#### DATA SUPPLIED ####

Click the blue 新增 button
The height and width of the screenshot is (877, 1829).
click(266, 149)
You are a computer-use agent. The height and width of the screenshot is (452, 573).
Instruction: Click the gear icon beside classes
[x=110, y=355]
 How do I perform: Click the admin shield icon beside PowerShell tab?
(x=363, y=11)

####
#### DATA SUPPLIED ####

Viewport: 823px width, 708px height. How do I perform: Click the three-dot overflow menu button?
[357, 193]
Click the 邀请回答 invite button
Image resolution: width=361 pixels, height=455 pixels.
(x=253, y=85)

####
#### DATA SUPPLIED ####

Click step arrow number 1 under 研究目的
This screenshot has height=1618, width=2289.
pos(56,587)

####

◆ GOAL OF THE EXERCISE ◆
Lay out the stretch of data from the line containing "Click step arrow number 1 under 研究目的" through the line containing "pos(56,587)" as a Markdown table with columns No. and Line, numbering each row and leaving out blank lines.

◆ WRITTEN ANSWER ◆
| No. | Line |
|---|---|
| 1 | Click step arrow number 1 under 研究目的 |
| 2 | This screenshot has height=1618, width=2289. |
| 3 | pos(56,587) |